“The authorities cannot violently disperse it and forcefully arrest the protesters, when the said protest action is held peacefully and, now with proper observance of health protocols under the COVID-19 pandemic.”
By ANNE MARXZE D. UMIL
MANILA – A group of human rights lawyers said there is no basis for the charges filed against the 20 members of the LGBTQIA+ who were arrested June 26 for commemorating the Pride Month.
The police said the 20 LGBTQIA+ members, or collectively called as #Pride20, violated Public Assembly Law (BP 880) and Article 151 of the Revised Penal Code on “Resistance and Disobedience to a Person in Authority or the Agents of such Person” in relation to RA 11332 (Mandatory Reporting of Notifiable Diseases Law).
The National Union of Peoples’ Lawyers (NUPL), however, maintained that freedom of speech, expression and peaceful assembly is not prohibited or curtailed under the BP 880.
“Contrary to the baseless assertions of police operatives, BP 880 in fact recognizes rallies and only requires permits if the protest action is held in a public place under Section 4 of the law,” the peoples’ lawyers said.
What is prohibited under the BP 880, the lawyers’ group said, is police intervention during rallies, which is clearly provided for under Section 9 which states that, “Law enforcement agencies shall not interfere with the holding of a public assembly.”
It further stated that law enforcement contingent is allowed to ensure public safety but should be stationed in a place at least 100 meter away from the area of activity.
The NUPL said that even if the said protest has no permit as argued by the Manila police, “the authorities cannot violently disperse it and forcefully arrest the protesters, when the said protest action is held peacefully and, now with proper observance of health protocols under the COVID-19 pandemic.”
Meanwhile, Article 151 of the Revised Penal Code on Resistance and Disobedience to a Person in Authority or the Agents of Such Person “contemplates of a situation where a valid order is given first by the person in authority but the accused resisted or seriously disobeyed it.”
“Again, the footages of yesterday’s arrest would show the participants peacefully conducting their program and one of them was even respectfully negotiating with the police operatives, when suddenly a police officer violently snatched him by the nape and the other operatives swarmed over him,” the group said.
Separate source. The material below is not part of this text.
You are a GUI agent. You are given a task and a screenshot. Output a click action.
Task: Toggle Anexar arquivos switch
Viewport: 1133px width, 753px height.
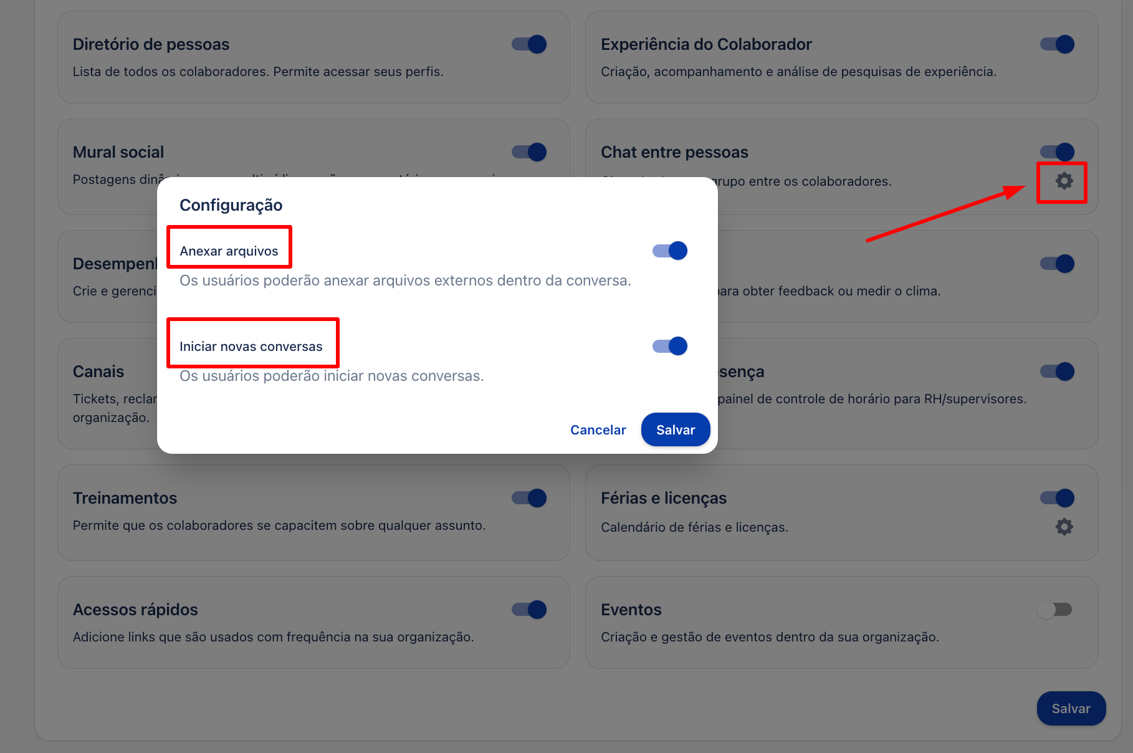tap(670, 251)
“How can one resist or seriously disobey an order of a police officer (assuming one has been validly issued), when he is already physically restrained by a group of policemen armed with truncheons and battle gear?” they added.
The group also contradicted the police’s assertion of relating the Article 151 with RA 11332. They said that Section 9 of the law requires any person or entity to report “notifiable disease” to proper authorities. Those who will refuse will be punished accordingly.
The NUPL explained that a person identified to be affected by COVID-19, having symptoms of the virus, or anyone who knows one to be as such, must inform the proper authorities of such a case. The law requires a prior identification as a COVID-19 patient or persons having symptoms of the virus, for the provisions to apply.
This is not the case of the arrested 20 rights activists, the group said.
“Clearly, persons who have not been identified as having the dreaded virus cannot be arrested or charged under this law,” they said.
The #Pride20 is not yet released by the Manila police. They underwent inquest on Saturday, June 27.
Meanwhile, rights groups called for their immediate release.
Kapatid, the support group for political prisoners and their relatives, said it is not the LGBTQIA+ who should face sanctions but those “who wrongfully arrest citizens for simply exercising their rights whether on the streets fully masked or in social media in the privacy of their homes or while doing soup kitchens or simply going out of their way to bring food to the poor and needy.”
The group added that every day that the #Pride20 spends in jail is a diminution of the peoples’ rights.
Cristina Palabay, Karapatan secretary general, also said that the police had no basis to violently disperse the Pride March since the Bayanihan to Heal As One Act has already expired.
“There is no other way to describe this violent dispersal as a blatant attack on the LGBTQIA+ community and its long history of militant resistance against State repression, especially amid the looming passage of the Anti-Terrorism Bill. This is an attack on our democratic rights! Garapalan na lang talaga ang kapulisan, sa mismong Pride Month pa talaga sila maghahasik ng lagim,” Palabay said.
She said that Pride is a celebration of the LGBTQIA+ community’s plight and struggles. Certainly, she said that it is a protest movement.
In this year’s Pride March, Palabay said Bahaghari underscored the issues that affects not only their community but the Filipino people of all genders and sexual orientations. She said the people are compelled to speak out and take action against policies that will greatly affect the people’s rights and civil liberties and can worsen State-perpetrated misogyny, homophobia, and transphobia.
“We strongly call on the LGBTQ+ community and its allies to condemn these unlawful arrests and demand that the police release the arrested Pride protesters! Stand for our rights and fight back! Makibeki, ‘wag mashokot!,” Palabay said.